Passer à l'Acte II (Pas encore dispo')


Des très nombreuses rues de Yarthiss, l'Allée des corbeaux Cloués n’était pas l'une des plus pittoresques mais le terme « discrétion » lui seyait à merveille. Les caisses et les tonneaux entreposés là par le tavernier du coin, fournissaient autant de cachettes. De plus, la majorité des vénérables maisons se disloquaient lentement mais sûrement, leurs pierres abattues au sol par l'usure et le vent. Au milieu de ce paysage de désolation, les occupants de l’unique maison produisant de la lumière emplissaient la rue de cris, allant des nourrissons hurleurs aux adolescents rebelles en quête d'une escapade de nuit.
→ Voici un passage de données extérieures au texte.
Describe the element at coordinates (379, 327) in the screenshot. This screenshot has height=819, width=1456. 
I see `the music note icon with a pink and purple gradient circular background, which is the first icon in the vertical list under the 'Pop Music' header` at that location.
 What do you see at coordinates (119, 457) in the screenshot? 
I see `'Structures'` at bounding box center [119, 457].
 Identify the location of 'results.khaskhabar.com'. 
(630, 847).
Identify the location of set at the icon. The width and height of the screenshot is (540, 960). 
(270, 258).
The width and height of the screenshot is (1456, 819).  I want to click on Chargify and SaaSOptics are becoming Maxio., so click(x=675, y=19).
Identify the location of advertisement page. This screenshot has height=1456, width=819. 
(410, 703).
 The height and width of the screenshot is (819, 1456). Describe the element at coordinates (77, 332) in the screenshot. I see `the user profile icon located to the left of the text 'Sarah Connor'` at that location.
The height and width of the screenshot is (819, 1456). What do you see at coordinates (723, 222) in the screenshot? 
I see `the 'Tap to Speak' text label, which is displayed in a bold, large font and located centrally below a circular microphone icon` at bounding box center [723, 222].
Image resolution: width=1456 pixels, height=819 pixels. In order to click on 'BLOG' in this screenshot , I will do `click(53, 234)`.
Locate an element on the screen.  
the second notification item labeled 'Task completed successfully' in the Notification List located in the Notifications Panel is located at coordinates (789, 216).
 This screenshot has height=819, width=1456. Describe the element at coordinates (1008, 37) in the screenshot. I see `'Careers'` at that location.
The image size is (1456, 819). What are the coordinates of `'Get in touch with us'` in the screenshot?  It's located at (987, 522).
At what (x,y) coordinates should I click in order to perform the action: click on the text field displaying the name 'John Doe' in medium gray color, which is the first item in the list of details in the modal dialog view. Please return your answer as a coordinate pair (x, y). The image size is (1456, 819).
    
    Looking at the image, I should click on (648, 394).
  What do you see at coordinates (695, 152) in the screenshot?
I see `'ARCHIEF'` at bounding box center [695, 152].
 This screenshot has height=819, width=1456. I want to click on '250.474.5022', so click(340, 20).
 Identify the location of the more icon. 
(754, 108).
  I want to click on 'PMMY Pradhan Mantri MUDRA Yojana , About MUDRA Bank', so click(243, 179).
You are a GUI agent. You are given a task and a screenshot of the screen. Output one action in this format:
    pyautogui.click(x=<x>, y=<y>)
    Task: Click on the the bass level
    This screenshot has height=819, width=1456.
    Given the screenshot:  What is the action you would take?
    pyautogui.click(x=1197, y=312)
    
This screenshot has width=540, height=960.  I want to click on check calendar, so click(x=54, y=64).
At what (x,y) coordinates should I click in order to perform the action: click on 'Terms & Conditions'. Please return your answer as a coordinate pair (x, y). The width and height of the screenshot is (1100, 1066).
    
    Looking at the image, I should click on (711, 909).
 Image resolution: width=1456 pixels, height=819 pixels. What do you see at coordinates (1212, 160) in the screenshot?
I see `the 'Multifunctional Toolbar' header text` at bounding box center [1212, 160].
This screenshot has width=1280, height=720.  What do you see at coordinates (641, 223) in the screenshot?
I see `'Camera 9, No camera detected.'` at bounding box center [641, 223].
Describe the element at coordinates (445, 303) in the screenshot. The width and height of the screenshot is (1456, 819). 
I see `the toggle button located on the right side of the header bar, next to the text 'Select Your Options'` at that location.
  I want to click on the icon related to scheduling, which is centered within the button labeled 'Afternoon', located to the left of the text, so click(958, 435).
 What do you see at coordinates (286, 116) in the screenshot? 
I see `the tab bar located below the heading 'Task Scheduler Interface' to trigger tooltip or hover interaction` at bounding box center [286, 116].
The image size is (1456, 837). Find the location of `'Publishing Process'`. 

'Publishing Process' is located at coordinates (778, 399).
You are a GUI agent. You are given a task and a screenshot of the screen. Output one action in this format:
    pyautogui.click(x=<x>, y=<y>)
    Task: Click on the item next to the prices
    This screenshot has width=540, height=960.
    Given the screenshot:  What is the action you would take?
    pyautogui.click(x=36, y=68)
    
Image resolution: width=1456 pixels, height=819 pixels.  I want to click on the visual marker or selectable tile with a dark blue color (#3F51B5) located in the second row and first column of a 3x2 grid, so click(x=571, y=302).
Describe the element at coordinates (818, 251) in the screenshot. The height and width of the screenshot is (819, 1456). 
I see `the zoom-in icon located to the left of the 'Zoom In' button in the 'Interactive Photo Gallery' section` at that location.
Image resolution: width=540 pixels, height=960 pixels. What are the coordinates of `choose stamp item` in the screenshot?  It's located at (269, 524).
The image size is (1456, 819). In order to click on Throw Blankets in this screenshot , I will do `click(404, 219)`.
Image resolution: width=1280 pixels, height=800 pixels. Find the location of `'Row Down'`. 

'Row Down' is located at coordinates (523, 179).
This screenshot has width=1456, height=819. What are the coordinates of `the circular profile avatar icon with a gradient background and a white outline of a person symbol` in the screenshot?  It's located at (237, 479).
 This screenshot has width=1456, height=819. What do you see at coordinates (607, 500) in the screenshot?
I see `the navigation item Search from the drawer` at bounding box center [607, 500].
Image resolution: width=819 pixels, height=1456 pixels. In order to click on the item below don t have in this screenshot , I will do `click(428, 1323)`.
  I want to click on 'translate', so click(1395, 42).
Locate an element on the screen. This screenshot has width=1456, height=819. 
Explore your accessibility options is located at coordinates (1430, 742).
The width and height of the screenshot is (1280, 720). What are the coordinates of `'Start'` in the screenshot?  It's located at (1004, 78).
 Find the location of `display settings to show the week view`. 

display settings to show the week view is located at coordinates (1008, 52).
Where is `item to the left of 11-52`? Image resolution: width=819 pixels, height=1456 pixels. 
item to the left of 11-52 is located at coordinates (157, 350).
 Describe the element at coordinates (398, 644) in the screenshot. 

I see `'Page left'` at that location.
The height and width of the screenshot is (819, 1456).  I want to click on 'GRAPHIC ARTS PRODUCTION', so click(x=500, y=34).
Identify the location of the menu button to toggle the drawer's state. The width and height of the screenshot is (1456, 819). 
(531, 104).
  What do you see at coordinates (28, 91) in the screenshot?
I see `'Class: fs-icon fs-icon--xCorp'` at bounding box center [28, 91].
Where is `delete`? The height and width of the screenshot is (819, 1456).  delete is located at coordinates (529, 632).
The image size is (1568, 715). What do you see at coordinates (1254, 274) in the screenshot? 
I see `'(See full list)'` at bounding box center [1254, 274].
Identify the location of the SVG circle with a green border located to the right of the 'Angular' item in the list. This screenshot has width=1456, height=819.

C'est le plus téméraire de ces derniers, Ekton qui descendit la corde improvisée en vieux draps sales aussi adroitement que le pouvait un jeune Kedran. Atterrissant sur la terre battue, il argua ses compagnons, restés quelques mètres plus haut :
« Qu'est que vous fichez les limaces ? Je vais pas aller à la taverne tout seul.
- On va se faire déchirer la gueule si on descend, Ekton. Fit un gros garçon aux cheveux bruns crépus et au teint olive. Thorin n'est pas rentré à l'heure et Mademoiselle Welksson se fait déjà un sang d'encre.
- Tu es la reine des mauviettes, Djameli. Je l'ai toujours su. Ça vaut aussi pour vous autres, les tocards. Lança Ekton avant de se retourner vers la rue. »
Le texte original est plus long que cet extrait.